In a New York Times article from August 2010, Paul Vitello describes the serious difficulties faced by many Christian ministers in the United States today.
Members of the clergy now suffer from obesity, hypertension and depression at rates higher than most Americans. In the last decade, their use of antidepressants has risen, while their life expectancy has fallen. Many would change jobs if they could. Public health experts . . . caution that there is no simple explanation of why so many members of a profession once associated with rosy-cheeked longevity have become so unhealthy and unhappy.1
During the past decade, researchers have probed various factors contributing to the poor mental and physical health of America’s professional clergy.2 Some factors commonly identified include poor pastor-church alignment, lack of resilience, lack of self-awareness, unresolved conflicts, heavy workloads, unreasonable expectations, financial pressure, and loneliness or isolation. Though no single aspect is usually decisive, the cumulative effect of these tensions and troubles frequently produces high levels of stress that force pastors to question their vocation, or cause them to leave the ministry altogether. Pastoral work often becomes “death by a thousand paper cuts.”3
Thankfully, a variety of helpful resources are now available to support and encourage pastors who are burned out, bummed out, or burdened with congregational ministry.4 One important resource for pastoral health and flourishing that is frequently overlooked in contemporary discussions, however, is the history of the pastoral office — the practices, convictions, and institutions that Christians in the past have adopted to nourish and strengthen gospel ministers. As we shall see, a historical awareness of the pastoral office can provide a broader perspective and a refreshing draught of wisdom as modern-day Christian ministers live out their vocations in ways that are pleasing to God and sustainable for a lifetime of faithful and fruitful ministry. This present essay offers a case study of the model of ministry created by John Calvin in Geneva from 1536–1564. As we’ll see, Calvin recognized the unique challenges faced by faithful gospel ministers and created practices and institutions to promote pastoral collegiality, accountability, and spiritual vitality.5
Proclamation of the Word
When John Calvin (1509–1564) first arrived in Geneva in the summer of 1536, the city republic had been Protestant for barely two months and faced an uncertain future. As Calvin later recalled, “When I first arrived in this church there was almost nothing. They were preaching and that is all. They were good at seeking out idols and burning them, but there was no Reformation. Everything was in turmoil.”6 Over the next 28 years (with a three-year hiatus from 1538–1541), Calvin emerged as the chief human architect responsible for building a new religious order in Geneva that prioritized the preaching of God’s word, the fourfold ministry (pastor, elder, deacon, professor), church discipline, and intensive pastoral care and visitation. Calvin’s vision for a church reformed in doctrine and practice was articulated in Geneva’s Ecclesiastical Ordinances (1541), in the city’s catechism and liturgy (1542), and in Calvin’s expansive biblical commentaries and sermons. For the Genevan Reformer, the faithful exposition and proclamation of God’s word was one of the marks of a true church, standing at the center of gospel ministry. As he once noted, the word is the “means of our salvation, it is all our life, it is all our riches, it is the seed whereby we are begotten as God’s children; it is the nourishment of our souls.”7
One of the first steps Calvin took upon arriving in Geneva was to restructure parish boundaries in order to give priority to the preaching of the word of God. He and his colleague Guillaume Farel consolidated nearly a dozen Catholic churches and chapels into three parish churches within the city’s walls — St. Pierre, la Madeleine, and St. Gervais — and recruited six or seven Reformed ministers to serve these three urban congregations. Calvin also consolidated Geneva’s countryside parishes and appointed around a dozen pastors to serve these rural churches.

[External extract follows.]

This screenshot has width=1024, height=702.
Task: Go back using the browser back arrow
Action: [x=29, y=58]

The proclamation of God’s word stood at the center of religious life in Calvin’s Geneva. In the city, preaching services included weekday sermons at 8:00 a.m., early morning sermons at 4:00 a.m. for domestic servants, Sunday sermons at 8:00 a.m. and 3:00 p.m., and a catechetical sermon on Sundays at noon for children. By 1561, there were 33 sermons preached within Geneva’s city walls each week. Calvin and his pastoral colleagues shared the preaching load and rotated between the city’s pulpits. “The preacher was not the proprietor of a pulpit or the captain of his congregation: it was Christ who presided over his Church through the Word.”8 Even so, a disproportionate responsibility for preaching fell on Calvin and his more gifted colleagues such as Theodore Beza and Michel Cop, who regularly preached more than 150 sermons per year.

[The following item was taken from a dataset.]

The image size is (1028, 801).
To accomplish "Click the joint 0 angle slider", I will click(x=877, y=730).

Calvin and Geneva’s ministers prioritized God’s word in other ways as well. The Genevan liturgy, written by Calvin in 1542, was filled with scriptural allusions and rich biblical language. The singing of the Huguenot Psalter was a standard feature of both public and private worship in Geneva. Children were required to attend catechism classes where they learned the Apostles’ Creed, the Ten Commandments, and the Lord’s Prayer — a basic primer for Christian faith, conduct, and worship. In 1555, the ministers, along with the church’s elders, also began conducting annual household visitations to ensure that all of Geneva’s residents had a knowledge of basic biblical doctrine as articulated in the catechism and were living in accordance with God’s word. Finally, during the sixteenth century, Geneva became a center for Protestant publishing, with the city’s presses printing no fewer than eighty editions of the French Bible as well as translations of the Scripture into English, Italian, Spanish, and Latin. For Calvin and Geneva’s ministers, reading, hearing, and obeying God’s word was essential for the life of the church and the spiritual health of God’s people.

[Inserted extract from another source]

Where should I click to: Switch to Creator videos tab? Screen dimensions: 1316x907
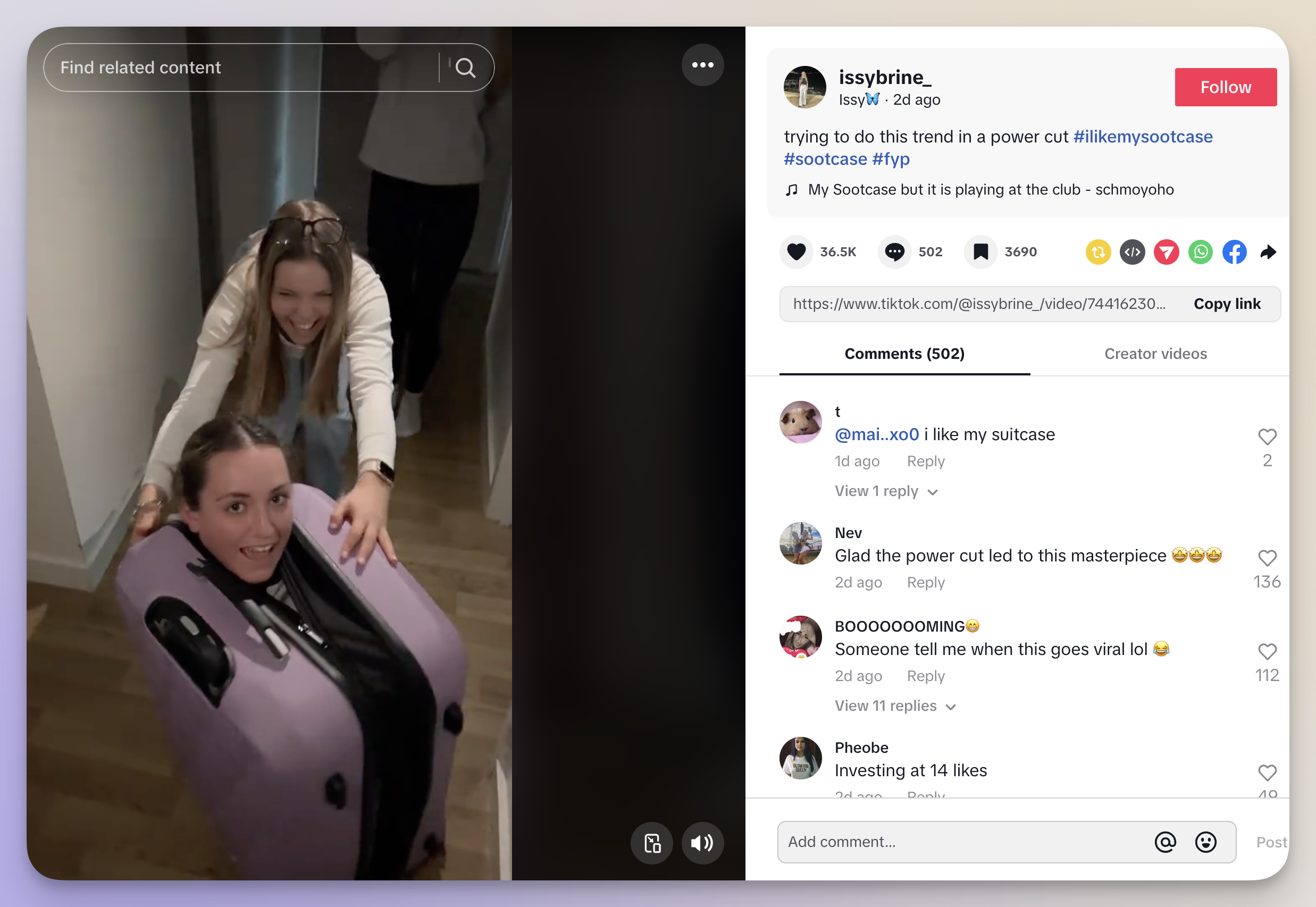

Pastoral Collegiality and Accountability
In addition to prioritizing the proclamation of God’s word, Calvin also created pastoral institutions in Geneva to encourage the collegiality, accountability, and spiritual health of the Protestant ministers who served the city’s churches. These institutions included the Company of Pastors, the Congrégation, the Ordinary Censure, and the Consistory — four pastoral bodies that profoundly shaped religious culture in Geneva and preserved Calvin’s theological legacy for generations to come.
Company of Pastors
In the mid-1540s, Calvin began to convene the ministers of the city and countryside every Friday morning to discuss the business of the church. This institution, known as the Company of Pastors, became a fixture of religious life in Geneva thereafter. The Company, whose membership consisted of around fifteen to eighteen pastors and several professors, was responsible to monitor public worship in the city, recruit and examine new pastors, supervise theological education at the Academy, oversee the work of the deacons and public benevolence, and offer godly advice to the city magistrates. Owing to the theological stature of Calvin and several of his colleagues, the Company of Pastors soon developed a vast correspondence with Reformed churches throughout Europe, becoming a kind of hub of international Calvinism. As such, the Company served as an advisory board to foreign churches on doctrinal and practical issues, solicited financial and political support for embattled Protestants, and supplied student-pastors to foreign churches. Moreover, the Company of Pastors began in 1555 a top-secret program where it recruited and trained Reformed ministers and sent them as missionary pastors to Catholic France.